(Togo First) – Au Togo, le gouvernement consolide l’École polytechnique de Lomé (EPL) avec la prise d’un décret portant sur son organisation et son fonctionnement.
Si le décret officialise aujourd’hui son nouveau cadre institutionnel, l’EPL existait déjà au sein de l’Université de Lomé. L’établissement est né de la fusion progressive de l’École nationale supérieure d’ingénieurs (ENSI) et du Centre informatique et de calcul (CIC), deux structures historiquement chargées des formations scientifiques et technologiques dans la première université publique du pays.

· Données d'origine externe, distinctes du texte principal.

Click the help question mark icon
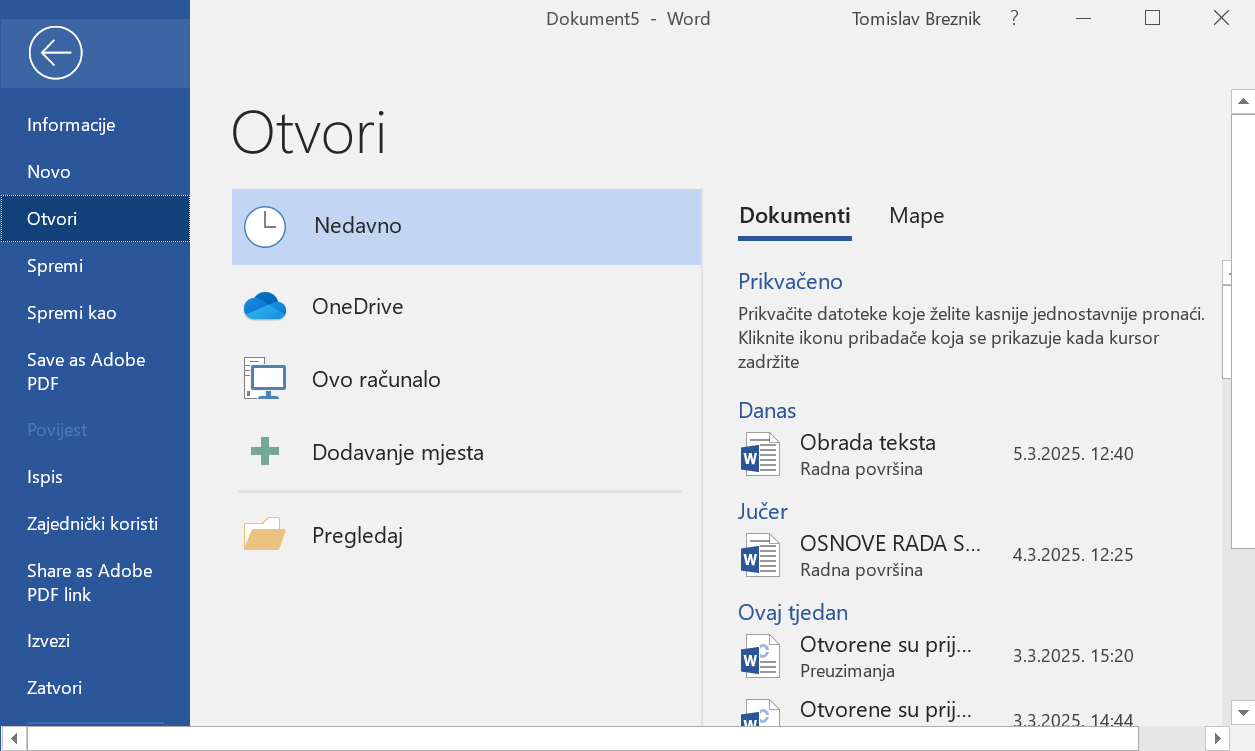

Avant cette réforme, l’EPL développait déjà des formations en génie civil, informatique, télécommunications, génie électrique et technologies industrielles. L’école participait également à plusieurs programmes de coopération universitaire et de recherche appliquée orientés vers les besoins techniques du marché togolais. Le décret rendu en Conseil des ministres le 26 mai 2026 vise à renforcer son statut et ses capacités. Selon le communiqué, le gouvernement veut faire de l’établissement
Cette restructuration intervient alors que le Togo cherche à accélérer sa transformation industrielle et numérique. En avril 2026, le pays avait lancé le projet STELLA, financé à hauteur de 13 milliards FCFA par le Luxembourg, pour former plus de 2000 ingénieurs entre 2026 et 2030 et moderniser les infrastructures techniques de l’EPL.

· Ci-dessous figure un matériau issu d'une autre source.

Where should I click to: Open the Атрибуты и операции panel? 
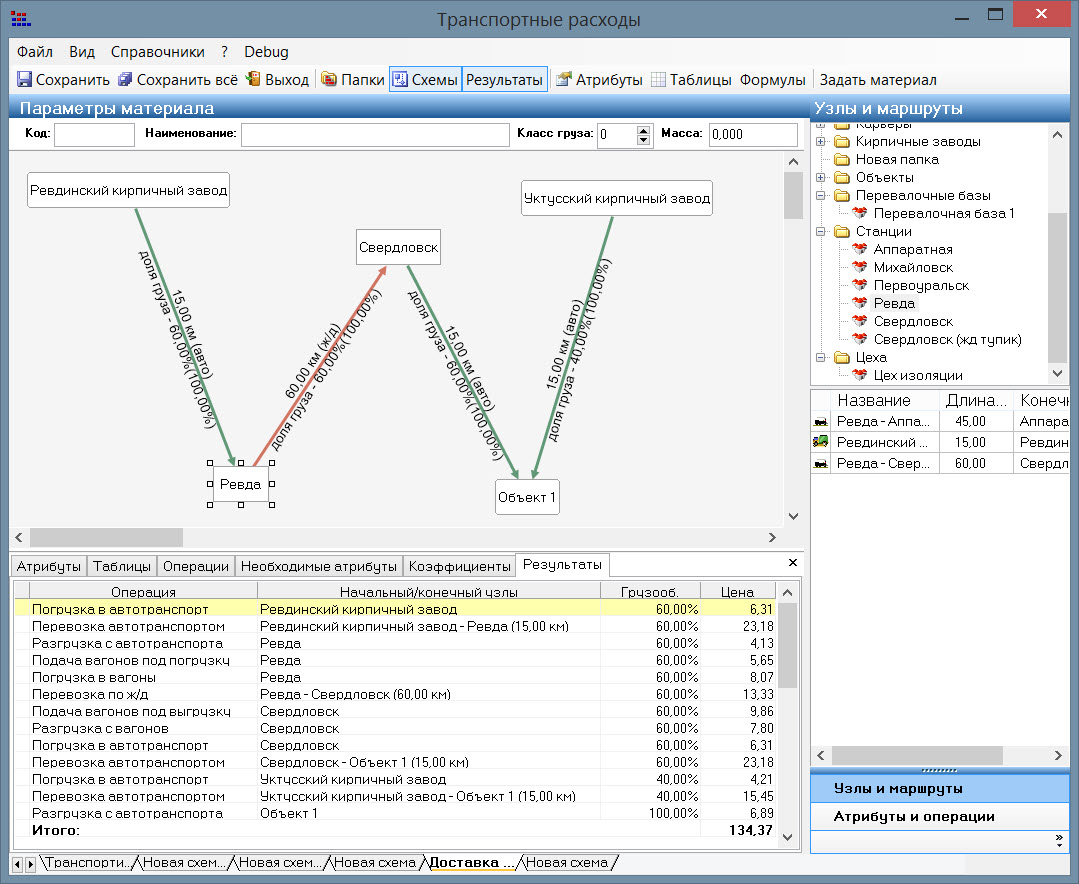914,816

Les autorités misent sur des formations davantage orientées vers les laboratoires, les stages et les partenariats avec le secteur privé afin de réduire le déficit de compétences techniques dans les secteurs industriel, énergétique, minier et numérique.
Le défi reste important. Selon le premier tableau officiel de l’Ordre National des Ingénieurs du Togo (ONIT), le pays compte un peu plus de 500 ingénieurs autorisés à exercer, soit moins d’un ingénieur pour 10 000 habitants. Parmi les spécialités représentées figurent le génie civil, le génie électrique et électronique, le génie mécanique et industriel, le génie rural et le génie agronomique.